Cernaro Valeria, Calimeri Sebastiano, Laudani Alfredo, Santoro Domenico
Unit of Nephrology and Dialysis, Department of Clinical and Experimental Medicine, University of Messina, Messina, Italy.
Ther Clin Risk Manag. 2020 Sep 15;16:871-880. doi: 10.2147/TCRM.S196805. eCollection 2020.

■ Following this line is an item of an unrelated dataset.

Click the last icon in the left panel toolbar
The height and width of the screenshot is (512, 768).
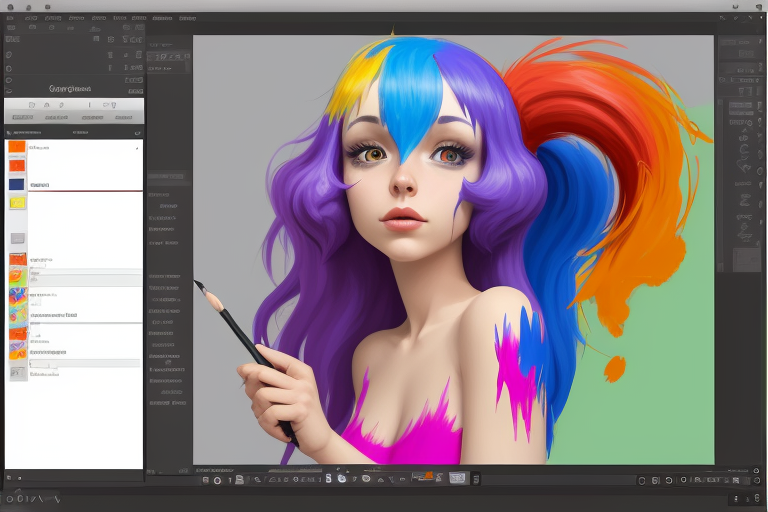[112, 104]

Patients with progressive chronic kidney disease (CKD) commonly develop mineral and bone abnormalities and extraskeletal calcifications with following increased cardiovascular risk. A key pathophysiological role is played by hyperphosphatemia. Since diet and dialysis are often insufficient to control serum phosphorus levels, many patients require treatment with phosphate binders. Among them is lanthanum carbonate, an aluminum-free non-calcium-based compound. The present review summarizes the most recent literature data concerning the safety, efficacy and tolerability of lanthanum carbonate in patients with end-stage renal disease and hyperphosphatemia. The drug is taken orally as chewable tablets or powder with only minimal gastrointestinal absorption and resulting reduced risk of tissue deposition and systemic drug interactions. The dissociation of the drug in the acid environment of the upper gastrointestinal tract induces the release of lanthanum ions, which bind to dietary phosphate forming insoluble complexes then excreted in the feces. Even though there is no clear evidence that lowering serum phosphorus levels can improve patient-centered outcomes, a mortality benefit with all phosphate binders, especially non-calcium containing ones, is not excluded. Lanthanum carbonate has been suggested to decrease all-cause mortality but not cardiovascular event rate compared to other phosphate binders. It induces a lower suppression of bone turnover than calcium carbonate and calcium acetate and may improve systolic function and cardiac dimension compared to calcium carbonate. Moreover, the use of lanthanum carbonate has been associated with better nutritional status compared to other phosphate binders, lower risk for hypercalcemia than calcium-containing binders, and amelioration of mild metabolic acidosis contrary to sevelamer hydrochloride. Main adverse effects include nausea, alkaline gastric reflux, gastric deposition of lanthanum, gastrointestinal obstruction, subileus, ileus, perforation, fecal impaction, and reduction of gastrointestinal absorption of some drugs including statins, angiotensin-converting enzyme inhibitors and some antibiotics such as fluoroquinolones or tetracyclines.
进展性慢性肾脏病(CKD)患者通常会出现矿物质和骨异常以及骨骼外钙化,进而增加心血管疾病风险。高磷血症在其中起着关键的病理生理作用。由于饮食和透析往往不足以控制血清磷水平,许多患者需要使用磷结合剂进行治疗。碳酸镧就是其中一种,它是一种无铝的非钙基化合物。本综述总结了有关碳酸镧在终末期肾病和高磷血症患者中的安全性、有效性和耐受性的最新文献数据。该药物以咀嚼片或粉末形式口服,胃肠道吸收极少,从而降低了组织沉积和全身药物相互作用的风险。药物在上消化道酸性环境中解离,释放出镧离子,镧离子与饮食中的磷酸盐结合形成不溶性复合物,然后随粪便排出。尽管没有明确证据表明降低血清磷水平能改善以患者为中心的结局,但不排除所有磷结合剂,尤其是不含钙的磷结合剂具有降低死亡率的益处。与其他磷结合剂相比,碳酸镧已被证明可降低全因死亡率,但不会降低心血管事件发生率。与碳酸钙和醋酸钙相比,它对骨转换的抑制作用更低,与碳酸钙相比,可能改善收缩功能和心脏大小。此外,与其他磷结合剂相比,使用碳酸镧与更好的营养状况相关,与含钙结合剂相比,高钙血症风险更低,与盐酸司维拉姆相反,可改善轻度代谢性酸中毒。主要不良反应包括恶心、碱性胃反流、镧在胃内沉积、胃肠道梗阻、小肠梗阻、肠梗阻、穿孔、粪便嵌塞,以及降低某些药物(包括他汀类药物、血管紧张素转换酶抑制剂和一些抗生素,如氟喹诺酮类或四环素类)的胃肠道吸收。